Une tournée française pour porter son message d’espoir
La sortie de « Hope!! » s’accompagne d’une tournée en France, qui débutera dès le 25 juin avec le Niort Jazz Festival. D’autres étapes majeures sont prévues, comme le Jazz à Vienne le 6 juillet et les Nuits de Robinson à Mandelieu-la-Napoule le 28 juillet. Ces dates, parmi d’autres, permettront à Kidjo de partager son message d’espoir et d’engagement avec un public large, tout en célébrant sa carrière éclectique, mêlant traditions africaines, jazz et influences contemporaines. Son parcours, marqué par une quête incessante de justice sociale et d’émancipation, trouve dans cette tournée une nouvelle dimension publique.

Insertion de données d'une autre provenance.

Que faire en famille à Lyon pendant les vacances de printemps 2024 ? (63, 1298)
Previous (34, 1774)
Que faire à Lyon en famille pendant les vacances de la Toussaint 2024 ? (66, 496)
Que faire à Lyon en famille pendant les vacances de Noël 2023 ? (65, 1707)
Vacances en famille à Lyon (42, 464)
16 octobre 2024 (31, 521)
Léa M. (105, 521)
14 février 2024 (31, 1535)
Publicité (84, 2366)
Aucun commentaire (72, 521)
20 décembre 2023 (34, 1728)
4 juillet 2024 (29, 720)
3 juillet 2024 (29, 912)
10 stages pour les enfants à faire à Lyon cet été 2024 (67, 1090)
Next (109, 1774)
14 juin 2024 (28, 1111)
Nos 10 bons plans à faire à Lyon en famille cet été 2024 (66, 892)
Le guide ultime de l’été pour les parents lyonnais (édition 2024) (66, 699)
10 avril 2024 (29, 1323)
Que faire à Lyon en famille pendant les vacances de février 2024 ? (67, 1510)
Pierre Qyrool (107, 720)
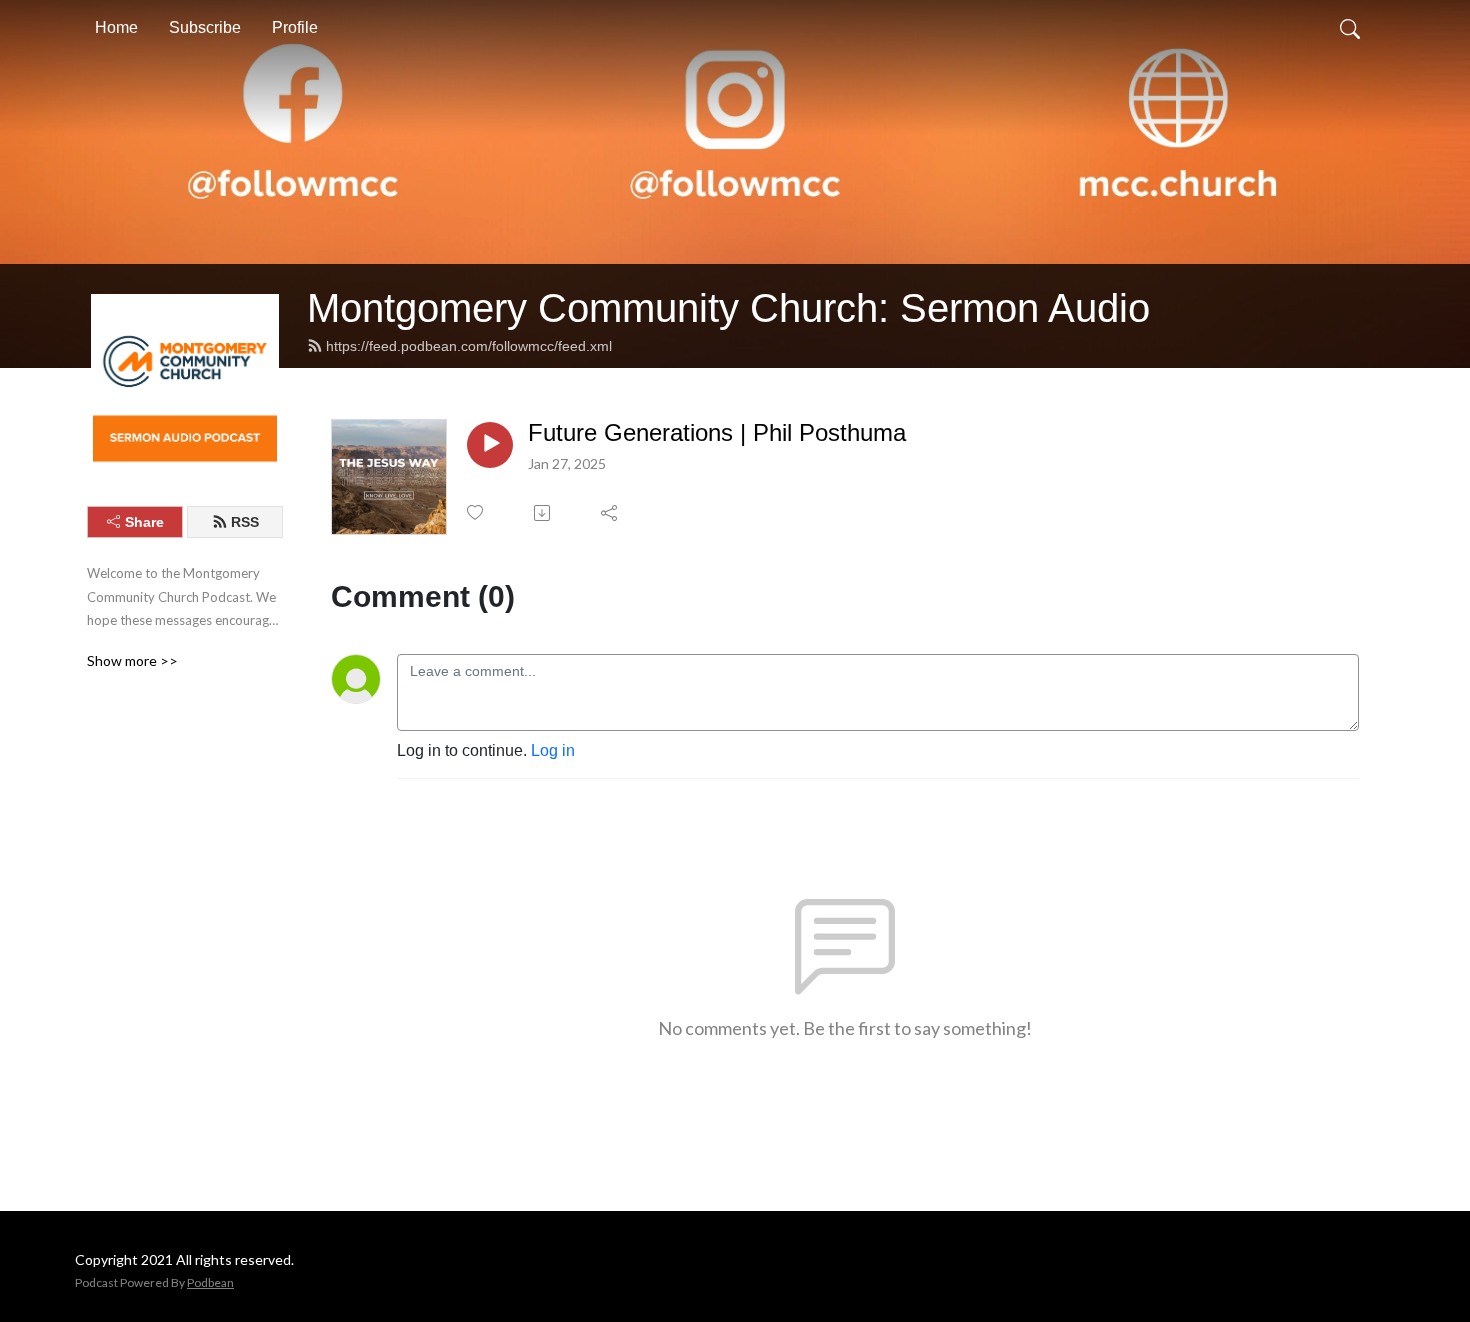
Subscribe (205, 27)
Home (116, 27)
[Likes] (476, 512)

Angélique Kidjo a su, tout au long de sa carrière, transformer ses épreuves personnelles en forces collectives. Avec « Hope!! », elle propose une fois de plus une réponse artistique et humaine aux défis du temps présent, rappelant que l’espoir, même fragile, reste le ciment des sociétés. Sa tournée, qui s’annonce riche en émotions, sera l’occasion de mesurer l’écho de ce message auprès du public.
Selon Franceinfo - Culture, l’album « Hope!! » reflète un processus créatif de cinq ans, né dans un contexte de deuil et d’acceptation de la perte de ses parents. Kidjo y aborde directement cette période de sa vie, expliquant que la musique est devenue son outil pour transmettre l’espoir et les valeurs héritées de sa famille.
D’après Franceinfo - Culture, la tournée débutera le 25 juin au Niort Jazz Festival, se poursuivra le 6 juillet au Jazz à Vienne, et s’achèvera le 28 juillet aux Nuits de Robinson à Mandelieu-la-Napoule. D’autres dates pourraient être ajoutées en fonction de la demande.